> _Exercise instructions_:
Copy each of the records below verbatim, line for line, changing nothing.

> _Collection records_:
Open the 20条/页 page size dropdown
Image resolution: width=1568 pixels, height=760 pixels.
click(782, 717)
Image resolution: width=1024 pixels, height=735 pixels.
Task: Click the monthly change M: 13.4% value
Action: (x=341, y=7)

> _Expected answer_:
Open the 20条/页 page size dropdown
Image resolution: width=1568 pixels, height=760 pixels.
click(782, 717)
Image resolution: width=1024 pixels, height=735 pixels.
Task: Click the monthly change M: 13.4% value
Action: (x=341, y=7)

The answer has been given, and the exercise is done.